**Your task**
Go to the line containing "Where should I" and retype it and every later line exactly as written, up to the last line of the entries. Keep pictures out.

**Dataset content**
╭──
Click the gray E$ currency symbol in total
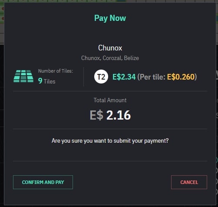Screen dimensions: 218x207 tap(96, 115)
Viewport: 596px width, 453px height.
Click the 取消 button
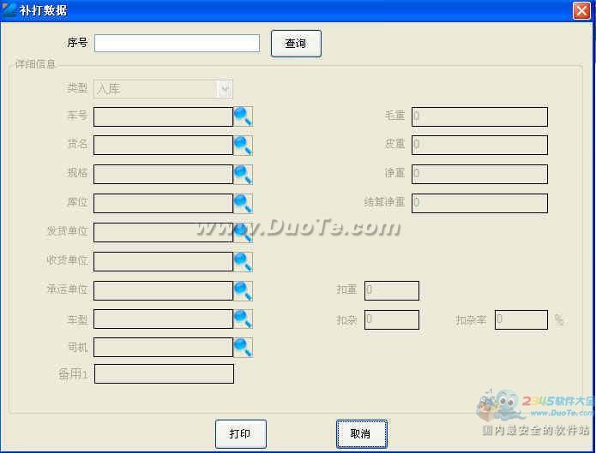click(x=361, y=434)
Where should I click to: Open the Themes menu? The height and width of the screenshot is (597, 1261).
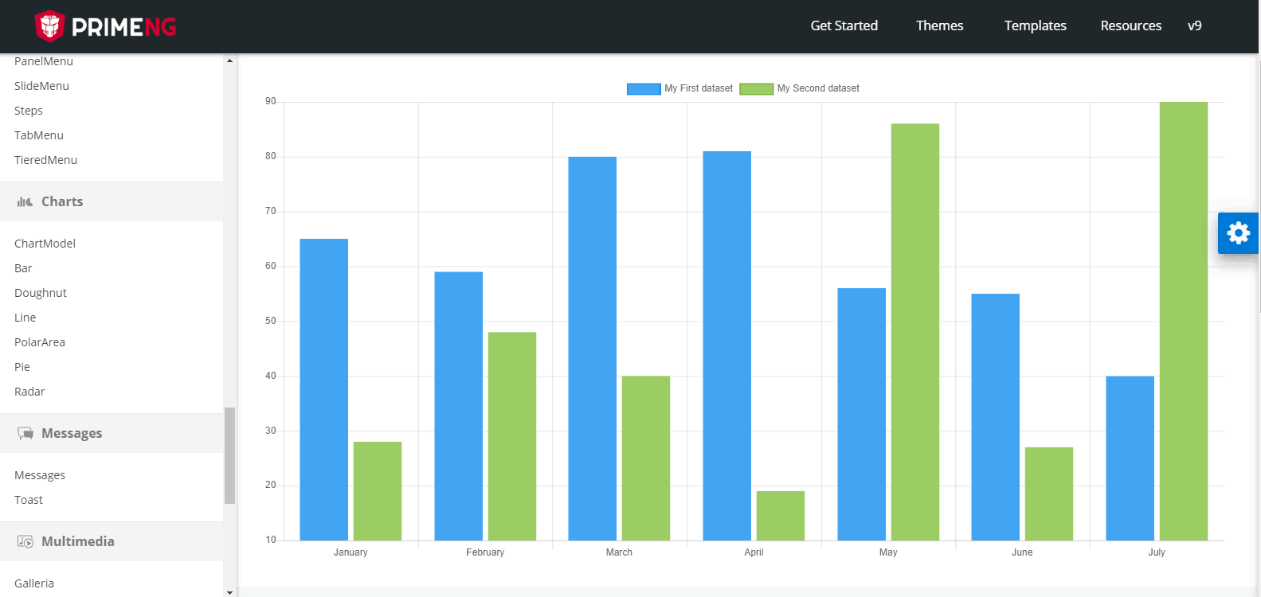pyautogui.click(x=940, y=25)
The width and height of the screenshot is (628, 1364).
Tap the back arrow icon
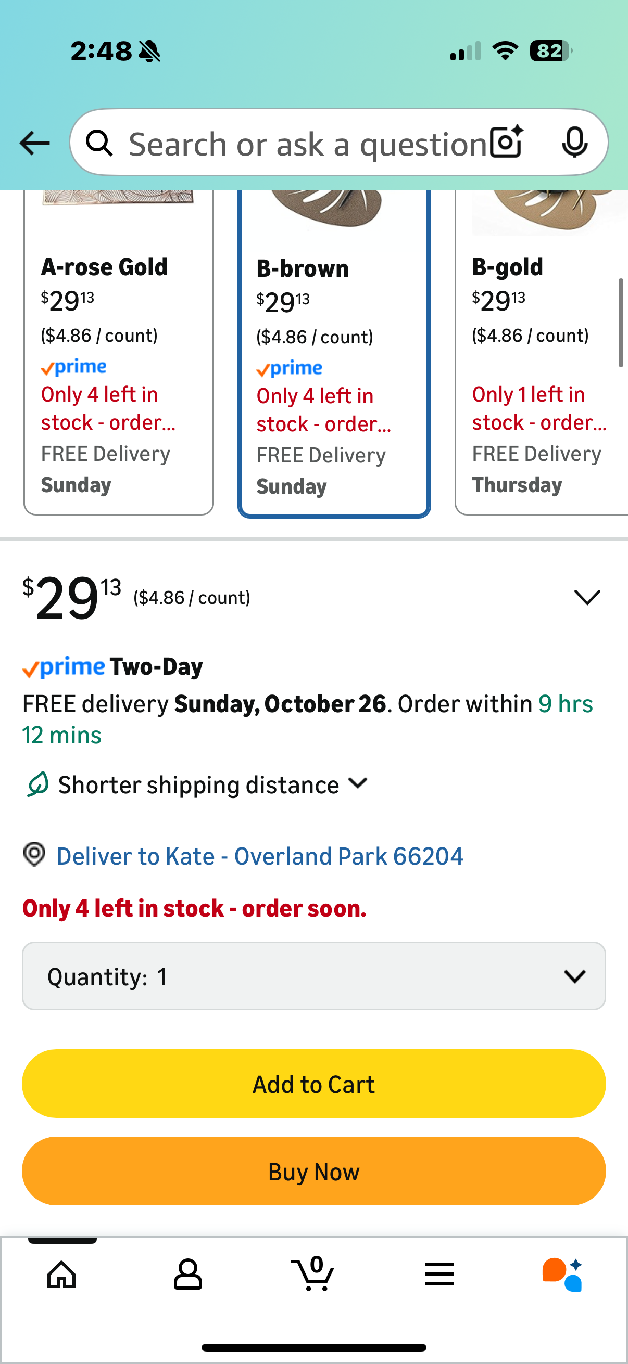click(34, 143)
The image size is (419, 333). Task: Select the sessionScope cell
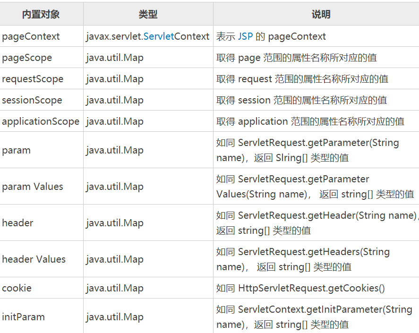click(32, 100)
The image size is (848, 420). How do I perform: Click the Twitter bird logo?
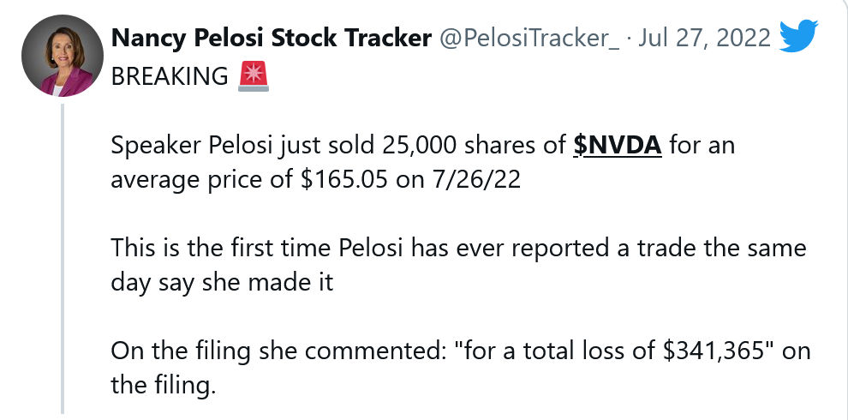800,37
╰──
**Task response**
Where should I click to: Open the Themes menu? The height and width of the screenshot is (597, 1261).
pyautogui.click(x=940, y=25)
The width and height of the screenshot is (628, 1364).
Tap the back arrow icon
click(34, 143)
The image size is (419, 333). Task: Select the sessionScope cell
click(32, 100)
The image size is (848, 420). How do I perform: Click the Twitter bird logo?
800,37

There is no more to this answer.